(Beginning of Information provided)
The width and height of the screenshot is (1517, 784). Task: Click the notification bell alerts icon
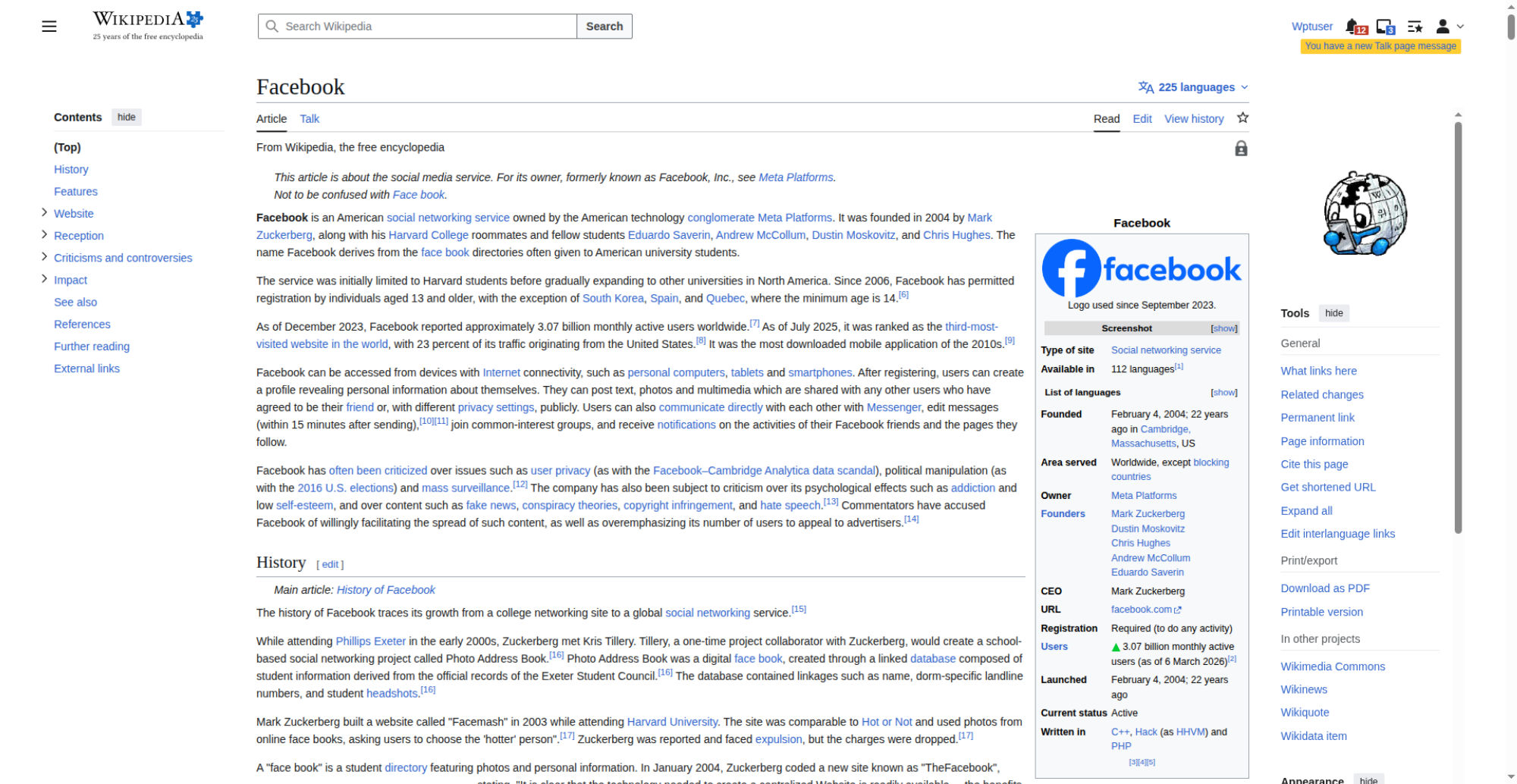tap(1354, 27)
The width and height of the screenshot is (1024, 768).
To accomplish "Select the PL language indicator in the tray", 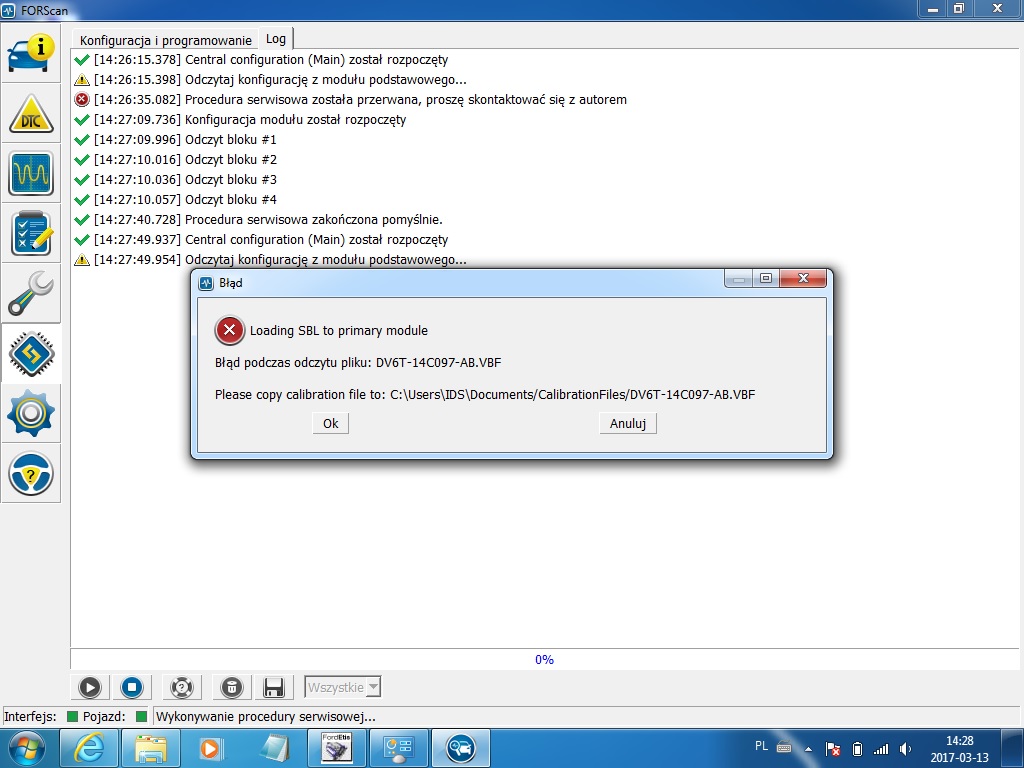I will click(760, 747).
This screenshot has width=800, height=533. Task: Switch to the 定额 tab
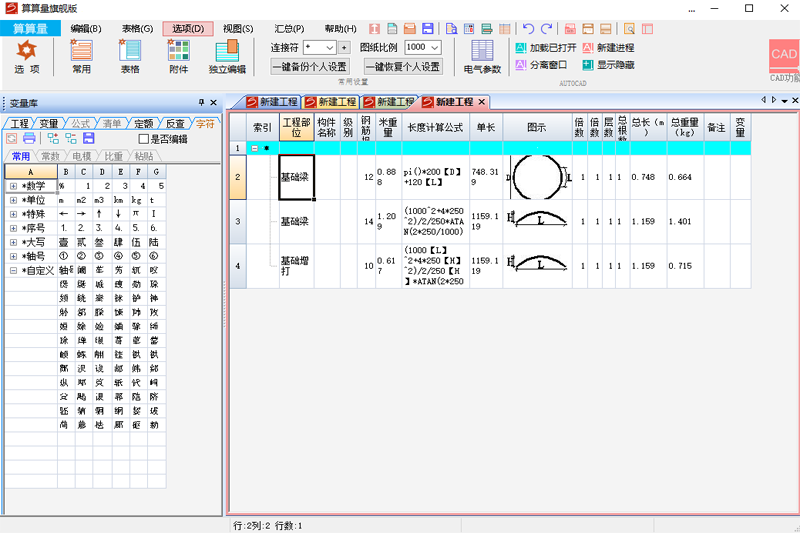[x=144, y=123]
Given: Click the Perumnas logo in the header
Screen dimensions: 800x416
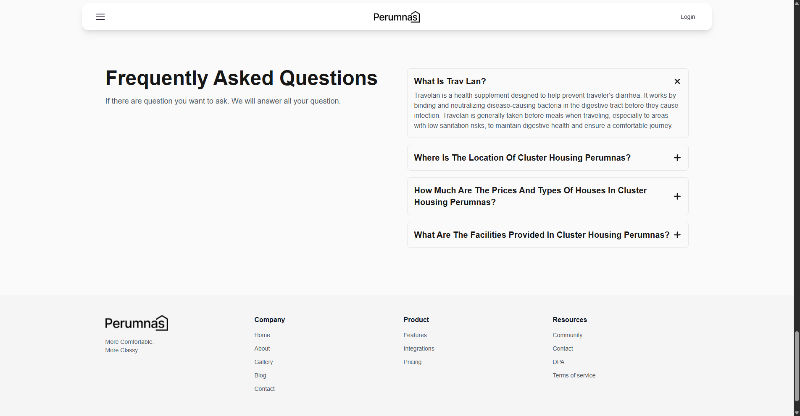Looking at the screenshot, I should [x=396, y=17].
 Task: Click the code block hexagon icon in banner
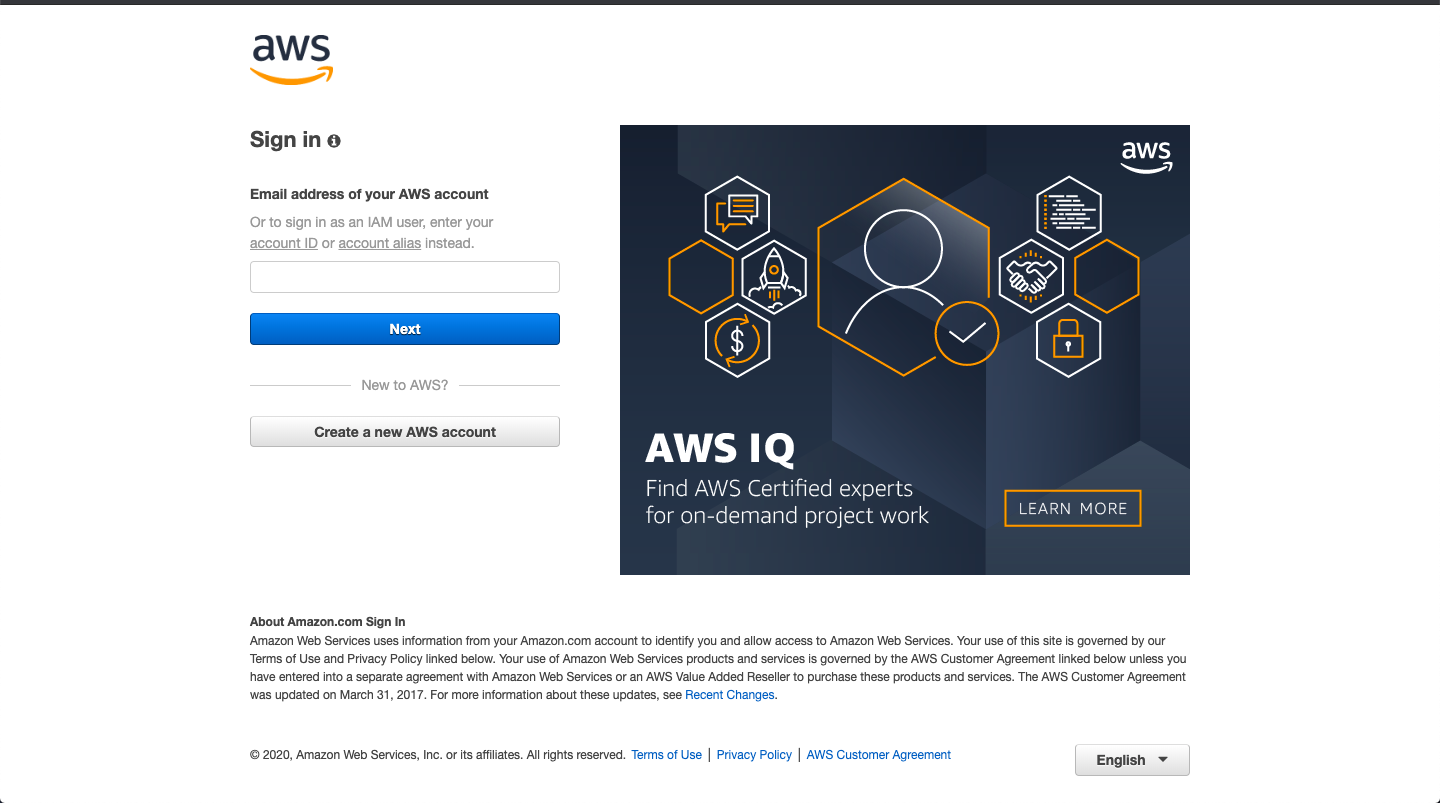pyautogui.click(x=1069, y=211)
(End of Information provided)
Aim of the exercise:
Pictures are to be omitted. The lines from the line holding "Task: Click the code" through the closing line of the data above are to be set down exactly, and nothing more.

Reply:
 Task: Click the code block hexagon icon in banner
pyautogui.click(x=1069, y=211)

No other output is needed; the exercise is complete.